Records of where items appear
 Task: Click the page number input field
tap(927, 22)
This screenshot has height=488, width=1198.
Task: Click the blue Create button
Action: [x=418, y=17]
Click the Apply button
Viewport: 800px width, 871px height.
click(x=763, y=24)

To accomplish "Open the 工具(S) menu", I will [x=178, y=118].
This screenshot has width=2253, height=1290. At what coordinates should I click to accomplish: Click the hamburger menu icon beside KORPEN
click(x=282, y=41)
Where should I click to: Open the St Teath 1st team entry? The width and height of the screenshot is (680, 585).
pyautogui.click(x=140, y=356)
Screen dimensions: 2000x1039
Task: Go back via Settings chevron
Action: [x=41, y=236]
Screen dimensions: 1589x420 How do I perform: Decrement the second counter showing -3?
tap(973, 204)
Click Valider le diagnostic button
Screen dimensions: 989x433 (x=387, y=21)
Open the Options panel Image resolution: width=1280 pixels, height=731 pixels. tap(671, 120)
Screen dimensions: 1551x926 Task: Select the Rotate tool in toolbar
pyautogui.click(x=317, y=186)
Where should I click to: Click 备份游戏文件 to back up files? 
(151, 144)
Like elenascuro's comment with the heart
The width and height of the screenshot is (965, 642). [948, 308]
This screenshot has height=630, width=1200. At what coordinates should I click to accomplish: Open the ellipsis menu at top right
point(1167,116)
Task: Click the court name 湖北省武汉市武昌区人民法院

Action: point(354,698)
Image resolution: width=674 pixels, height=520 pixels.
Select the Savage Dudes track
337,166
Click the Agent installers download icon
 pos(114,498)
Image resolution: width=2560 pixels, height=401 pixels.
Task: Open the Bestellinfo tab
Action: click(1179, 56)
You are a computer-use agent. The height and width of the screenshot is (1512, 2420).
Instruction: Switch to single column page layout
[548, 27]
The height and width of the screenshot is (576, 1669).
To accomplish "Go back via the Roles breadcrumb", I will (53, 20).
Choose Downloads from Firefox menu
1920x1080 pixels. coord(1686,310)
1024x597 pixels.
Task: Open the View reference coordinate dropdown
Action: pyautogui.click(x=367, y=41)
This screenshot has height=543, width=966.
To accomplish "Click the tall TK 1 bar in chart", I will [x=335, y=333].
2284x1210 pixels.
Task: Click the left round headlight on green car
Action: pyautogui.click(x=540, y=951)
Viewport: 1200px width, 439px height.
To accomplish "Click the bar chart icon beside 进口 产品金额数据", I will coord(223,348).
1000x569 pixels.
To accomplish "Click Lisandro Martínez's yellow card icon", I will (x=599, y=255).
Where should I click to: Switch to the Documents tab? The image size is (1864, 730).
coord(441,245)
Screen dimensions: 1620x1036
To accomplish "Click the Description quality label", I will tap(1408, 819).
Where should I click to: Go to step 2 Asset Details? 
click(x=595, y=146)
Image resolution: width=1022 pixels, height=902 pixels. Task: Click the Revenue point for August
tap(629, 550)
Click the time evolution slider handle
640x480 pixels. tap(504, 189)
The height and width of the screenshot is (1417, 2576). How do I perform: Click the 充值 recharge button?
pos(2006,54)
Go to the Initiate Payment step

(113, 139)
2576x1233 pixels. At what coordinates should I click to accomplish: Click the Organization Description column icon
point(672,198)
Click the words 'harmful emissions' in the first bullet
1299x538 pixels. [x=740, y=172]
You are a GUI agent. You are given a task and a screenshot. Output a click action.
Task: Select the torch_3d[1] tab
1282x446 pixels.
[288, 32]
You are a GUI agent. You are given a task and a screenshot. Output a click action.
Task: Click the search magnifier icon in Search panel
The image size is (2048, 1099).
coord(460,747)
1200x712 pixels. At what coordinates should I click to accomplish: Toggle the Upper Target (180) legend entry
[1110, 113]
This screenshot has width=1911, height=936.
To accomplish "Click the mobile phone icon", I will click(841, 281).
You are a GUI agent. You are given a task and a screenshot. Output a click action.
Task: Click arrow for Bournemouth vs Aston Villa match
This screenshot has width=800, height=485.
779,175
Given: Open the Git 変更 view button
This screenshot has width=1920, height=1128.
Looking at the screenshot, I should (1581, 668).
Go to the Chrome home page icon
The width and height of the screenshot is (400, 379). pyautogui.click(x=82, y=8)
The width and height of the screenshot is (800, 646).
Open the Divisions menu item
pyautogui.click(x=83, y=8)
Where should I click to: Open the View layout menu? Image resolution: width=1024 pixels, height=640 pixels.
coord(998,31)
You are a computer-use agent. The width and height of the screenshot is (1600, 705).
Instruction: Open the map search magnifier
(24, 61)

- [What to do]: Copy the records from the line containing "This screenshot has width=1911, height=936." through the end of the records, replacing "Divisions" with "Departments" and keeping everything else unchanged.

- [Correct answer]:
This screenshot has width=1911, height=936.
To accomplish "Click the mobile phone icon", I will click(841, 281).
You are a GUI agent. You are given a task and a screenshot. Output a click action.
Task: Click arrow for Bournemouth vs Aston Villa match
This screenshot has width=800, height=485.
779,175
Given: Open the Git 変更 view button
This screenshot has width=1920, height=1128.
Looking at the screenshot, I should (1581, 668).
Go to the Chrome home page icon
The width and height of the screenshot is (400, 379). pyautogui.click(x=82, y=8)
The width and height of the screenshot is (800, 646).
Open the Departments menu item
pyautogui.click(x=83, y=8)
Where should I click to: Open the View layout menu? Image resolution: width=1024 pixels, height=640 pixels.
coord(998,31)
You are a computer-use agent. The width and height of the screenshot is (1600, 705).
Instruction: Open the map search magnifier
(24, 61)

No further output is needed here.